Islak saçlarım yanaklarıma yapışırken, aralanan dudaklarımdan da yağmurun emaneti olan sular damlıyordu. Bakışlarım yavaşça omzumun üzerine kaydı, fren sesinin yükseldiği noktaya baktığımda, gözlerime bulaşan dehşet yerini şaşkınlığa bıraktı ve şaşkınlık yavaşça dağılıp durgunluğun kurumuş dallarına asılı boşluğun meyvelerini dökmeye başladı.

Siyah bir Range Rover hemen yarım metre ötemde duruyordu. Silecekleri çalışıyordu ve koyu renk camların arkasında oturan silüetin sahibinin bana baktığını biliyordum. Kalbim sanki soluk borumda atıyordu ve gittikçe genişleyerek atışlarını hızlandıran kalbimin baskısı aldığım nefesi geriye itip, ciğerlerime saf karbondioksit olarak depoluyordu. Kaşlarım çatıldı. Dişlerimi sıkarken bir yandan da az önce yaşadığım korkuyu parçalayarak yok etmeye çalışıyordum. Cipin kapısı açıldı. Siyah rugan ayakkabılar görüş alanıma girdiğinde, bir ayağım hâlâ kaldırımın altında, yolun üstünde, diğer ayağımsa küçük tümsekli kaldırımda duruyordu.

Siyah, pahalı ayakkabıların yerini siyah ütülü pantolon devraldı ve bakışlarım yavaşça yukarı tırmanırken, adam cipin içinden çıktı. Olayın şokunu atlatmaya çalışırken bakışlarım yavaşça tamamen yukarı tırmandı. Gözlerim uzun bacakların sahibine bakmak için açıyı ayarladığı an, nefesimin kesildiğini hissettim.

Karşımda duran adam, Karan Çakıl'dan başkası değildi.
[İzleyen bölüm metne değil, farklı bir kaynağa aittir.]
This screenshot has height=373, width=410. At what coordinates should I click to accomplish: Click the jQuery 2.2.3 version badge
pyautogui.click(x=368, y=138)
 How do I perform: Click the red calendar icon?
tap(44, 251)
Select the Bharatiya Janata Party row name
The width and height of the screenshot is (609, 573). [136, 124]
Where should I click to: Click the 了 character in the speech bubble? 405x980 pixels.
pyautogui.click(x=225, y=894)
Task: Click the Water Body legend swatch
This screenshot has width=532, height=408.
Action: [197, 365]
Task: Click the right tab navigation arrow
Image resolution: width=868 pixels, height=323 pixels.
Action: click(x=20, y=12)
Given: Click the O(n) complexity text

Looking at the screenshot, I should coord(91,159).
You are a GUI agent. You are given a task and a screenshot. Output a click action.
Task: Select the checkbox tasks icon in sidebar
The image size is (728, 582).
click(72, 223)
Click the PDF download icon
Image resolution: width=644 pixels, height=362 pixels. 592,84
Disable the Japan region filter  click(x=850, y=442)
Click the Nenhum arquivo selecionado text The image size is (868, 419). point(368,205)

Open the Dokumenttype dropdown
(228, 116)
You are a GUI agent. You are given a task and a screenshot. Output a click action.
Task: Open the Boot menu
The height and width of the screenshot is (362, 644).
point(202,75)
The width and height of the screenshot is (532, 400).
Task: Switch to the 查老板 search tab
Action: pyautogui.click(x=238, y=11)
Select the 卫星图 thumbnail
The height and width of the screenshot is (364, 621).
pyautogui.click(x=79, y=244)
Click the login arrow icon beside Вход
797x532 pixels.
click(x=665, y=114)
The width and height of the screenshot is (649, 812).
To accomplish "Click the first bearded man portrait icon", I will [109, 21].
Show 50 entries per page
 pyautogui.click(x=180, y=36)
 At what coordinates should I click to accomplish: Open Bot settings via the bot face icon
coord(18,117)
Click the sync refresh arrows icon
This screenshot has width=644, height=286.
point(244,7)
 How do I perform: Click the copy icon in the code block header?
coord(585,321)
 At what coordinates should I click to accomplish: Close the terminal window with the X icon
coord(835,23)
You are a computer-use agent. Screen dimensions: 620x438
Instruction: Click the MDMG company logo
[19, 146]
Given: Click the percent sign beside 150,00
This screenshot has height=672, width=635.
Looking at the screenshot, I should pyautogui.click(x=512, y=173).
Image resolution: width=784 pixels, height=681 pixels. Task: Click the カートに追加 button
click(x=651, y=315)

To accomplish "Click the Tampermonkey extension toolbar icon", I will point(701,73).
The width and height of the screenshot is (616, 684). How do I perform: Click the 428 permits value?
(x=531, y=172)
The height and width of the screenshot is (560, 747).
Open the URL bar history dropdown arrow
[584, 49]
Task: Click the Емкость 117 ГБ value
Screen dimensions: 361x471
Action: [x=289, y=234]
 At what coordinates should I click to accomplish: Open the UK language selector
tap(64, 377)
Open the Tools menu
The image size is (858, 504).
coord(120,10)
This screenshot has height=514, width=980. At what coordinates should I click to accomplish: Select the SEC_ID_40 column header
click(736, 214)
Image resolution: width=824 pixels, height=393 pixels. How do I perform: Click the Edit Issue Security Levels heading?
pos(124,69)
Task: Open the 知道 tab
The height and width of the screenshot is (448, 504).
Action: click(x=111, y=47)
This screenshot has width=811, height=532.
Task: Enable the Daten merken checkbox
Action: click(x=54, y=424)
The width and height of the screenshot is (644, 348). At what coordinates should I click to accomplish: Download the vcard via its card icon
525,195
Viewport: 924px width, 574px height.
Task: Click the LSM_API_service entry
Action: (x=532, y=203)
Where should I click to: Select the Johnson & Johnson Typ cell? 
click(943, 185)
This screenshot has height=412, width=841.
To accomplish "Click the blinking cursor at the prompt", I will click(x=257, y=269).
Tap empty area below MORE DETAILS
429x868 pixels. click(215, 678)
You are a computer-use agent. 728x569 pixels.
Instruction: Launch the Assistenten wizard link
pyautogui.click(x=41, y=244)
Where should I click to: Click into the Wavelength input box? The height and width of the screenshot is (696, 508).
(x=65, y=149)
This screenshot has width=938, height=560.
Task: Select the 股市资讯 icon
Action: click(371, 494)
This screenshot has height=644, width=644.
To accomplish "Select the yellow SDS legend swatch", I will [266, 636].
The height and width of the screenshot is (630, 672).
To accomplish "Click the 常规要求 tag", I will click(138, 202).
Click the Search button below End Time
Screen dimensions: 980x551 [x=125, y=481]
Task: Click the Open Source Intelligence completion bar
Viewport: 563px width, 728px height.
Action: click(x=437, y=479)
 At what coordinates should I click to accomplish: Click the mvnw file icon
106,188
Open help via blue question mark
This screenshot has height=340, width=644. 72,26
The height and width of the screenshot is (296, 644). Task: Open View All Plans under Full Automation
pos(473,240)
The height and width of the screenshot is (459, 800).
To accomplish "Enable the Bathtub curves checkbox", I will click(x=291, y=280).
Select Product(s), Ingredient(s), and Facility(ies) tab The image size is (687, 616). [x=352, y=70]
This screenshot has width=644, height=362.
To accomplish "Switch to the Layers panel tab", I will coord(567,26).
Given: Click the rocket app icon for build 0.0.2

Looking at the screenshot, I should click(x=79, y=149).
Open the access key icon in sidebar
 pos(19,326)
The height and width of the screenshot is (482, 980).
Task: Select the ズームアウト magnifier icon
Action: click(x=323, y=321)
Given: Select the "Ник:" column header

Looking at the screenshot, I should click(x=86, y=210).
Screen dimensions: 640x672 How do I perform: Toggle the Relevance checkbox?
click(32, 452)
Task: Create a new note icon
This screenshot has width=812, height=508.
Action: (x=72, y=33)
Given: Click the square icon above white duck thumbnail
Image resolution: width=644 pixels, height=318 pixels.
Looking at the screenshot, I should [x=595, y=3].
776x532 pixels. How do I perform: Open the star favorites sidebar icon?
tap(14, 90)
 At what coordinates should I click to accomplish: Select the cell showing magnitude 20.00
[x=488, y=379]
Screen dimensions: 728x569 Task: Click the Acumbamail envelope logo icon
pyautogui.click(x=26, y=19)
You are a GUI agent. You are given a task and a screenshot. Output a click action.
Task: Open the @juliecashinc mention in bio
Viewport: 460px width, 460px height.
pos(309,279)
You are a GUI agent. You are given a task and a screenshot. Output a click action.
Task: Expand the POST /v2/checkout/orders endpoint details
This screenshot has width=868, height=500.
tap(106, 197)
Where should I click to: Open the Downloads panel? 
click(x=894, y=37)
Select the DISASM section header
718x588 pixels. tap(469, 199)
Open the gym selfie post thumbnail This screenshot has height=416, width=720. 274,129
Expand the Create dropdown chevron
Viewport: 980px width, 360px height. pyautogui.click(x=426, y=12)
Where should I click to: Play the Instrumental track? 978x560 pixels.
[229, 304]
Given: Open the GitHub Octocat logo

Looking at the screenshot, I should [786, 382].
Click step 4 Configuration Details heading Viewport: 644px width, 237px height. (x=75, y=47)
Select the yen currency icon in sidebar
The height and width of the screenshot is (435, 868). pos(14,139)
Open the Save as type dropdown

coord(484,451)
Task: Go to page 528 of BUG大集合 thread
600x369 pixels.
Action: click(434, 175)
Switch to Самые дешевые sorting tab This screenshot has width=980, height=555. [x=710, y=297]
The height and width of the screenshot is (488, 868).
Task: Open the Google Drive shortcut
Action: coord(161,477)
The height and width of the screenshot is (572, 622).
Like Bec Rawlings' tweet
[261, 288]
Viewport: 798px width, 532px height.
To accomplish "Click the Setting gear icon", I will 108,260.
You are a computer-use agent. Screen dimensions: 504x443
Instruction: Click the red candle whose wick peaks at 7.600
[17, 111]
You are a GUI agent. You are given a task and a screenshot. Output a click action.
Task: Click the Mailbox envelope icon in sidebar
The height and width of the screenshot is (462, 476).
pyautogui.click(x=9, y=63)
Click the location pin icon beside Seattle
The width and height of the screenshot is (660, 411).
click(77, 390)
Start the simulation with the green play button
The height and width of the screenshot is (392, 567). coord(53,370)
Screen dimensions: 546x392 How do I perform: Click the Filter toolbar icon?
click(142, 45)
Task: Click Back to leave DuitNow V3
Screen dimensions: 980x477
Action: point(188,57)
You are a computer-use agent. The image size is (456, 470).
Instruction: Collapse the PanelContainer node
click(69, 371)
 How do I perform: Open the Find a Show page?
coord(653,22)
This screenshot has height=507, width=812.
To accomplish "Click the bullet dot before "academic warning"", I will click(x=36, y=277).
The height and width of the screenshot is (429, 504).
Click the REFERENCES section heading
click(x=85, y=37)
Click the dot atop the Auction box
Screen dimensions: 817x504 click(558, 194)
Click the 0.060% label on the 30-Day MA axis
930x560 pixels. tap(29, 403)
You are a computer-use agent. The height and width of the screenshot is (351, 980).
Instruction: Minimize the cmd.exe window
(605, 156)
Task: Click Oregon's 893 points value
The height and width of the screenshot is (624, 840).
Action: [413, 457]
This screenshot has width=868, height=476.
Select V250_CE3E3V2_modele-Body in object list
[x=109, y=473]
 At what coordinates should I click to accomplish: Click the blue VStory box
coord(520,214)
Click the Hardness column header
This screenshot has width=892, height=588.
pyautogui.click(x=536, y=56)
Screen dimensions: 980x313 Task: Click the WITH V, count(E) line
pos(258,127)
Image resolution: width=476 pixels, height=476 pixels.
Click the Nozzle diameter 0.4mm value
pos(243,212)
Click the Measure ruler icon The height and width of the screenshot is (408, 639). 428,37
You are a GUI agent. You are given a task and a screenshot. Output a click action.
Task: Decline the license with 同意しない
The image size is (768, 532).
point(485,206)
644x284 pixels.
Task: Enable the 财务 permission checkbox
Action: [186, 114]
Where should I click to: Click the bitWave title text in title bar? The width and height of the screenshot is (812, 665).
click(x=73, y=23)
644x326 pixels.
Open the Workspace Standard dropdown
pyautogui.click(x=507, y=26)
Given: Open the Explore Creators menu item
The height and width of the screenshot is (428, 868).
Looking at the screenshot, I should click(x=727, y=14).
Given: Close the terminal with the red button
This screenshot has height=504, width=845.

Kaşlarım sanki alnımın üstüne kat çıkmak istiyormuş gibi daha da çatıldığında, boynumda bir damar sertçe çarpmaya başlamıştı. Benim gözlerime kazınan öfke, onun siyah gözlerine yansımasını bile gönderemiyordu. Bir elini arabanın tavanına koydu, diğer eliyle arabanın kapısını tutuyordu. Bakışlarına oturan boşluk, ifadesindeki umursamazlığın kökü gibiydi. Siyah saçlarına dökülmeye başlayan yağmur saçlarının parlamasına neden olmuştu.

"Ölmek için yanlış adamı seçtin." Kalın sesi yağmurun fısıltısının göğsüne bıçağı saplamıştı. "İntiharına şahitlik etmeyi düşünmüyorum."

"Pardon?" diye sorarken yüzümde allak bullak ve sinir bozucu bir ifade belirdi. Şu an altında sırılsıklam olmaya devam ettiği yağmuru umursamadan dikkatle beni izlemeyi sürdürdü.

"İntiharınla ilgilenmiyorum," dedi mekanik bir sesle. "Ölmek istiyorsan yanlış arabanın önüne atladın çünkü iyi bir sürücüyümdür. Azrail senin için boş bir zaman yaratamamış."

"Farkında mısınız bilmiyorum ama önünüze atlayan ben değildim. Asıl dikkatsiz olan sizsiniz." Yumruklarımı sıktım, tırnaklarımın içine avucumdaki sular girdi. Bakışlarım yavaşça hemen omuz hizama dikilmiş, arkasına ormanı alan trafik lambasının uzun direğine doğru kaydı ve yumruğumu havada açarak işaret parmağımla trafik lambasını gösterdim. "Kırmızı yanıyor."

"Evet," dedi tek kaşını kaldırıp önce ışığa, ardından bana bakarak. "Kırmızı ışık şu an yanıyor. Sen önüme atladığın sırada yanmıyordu."

"Yanıyordu," diye savunmaya geçtim hemen. Adam gözlerini benden ayırıp kaşlarını kaldırarak yere baktı, şu an beni zerre umursuyor gibi durmuyordu. "Şu an ortada bir haksız varsa o da sizsiniz."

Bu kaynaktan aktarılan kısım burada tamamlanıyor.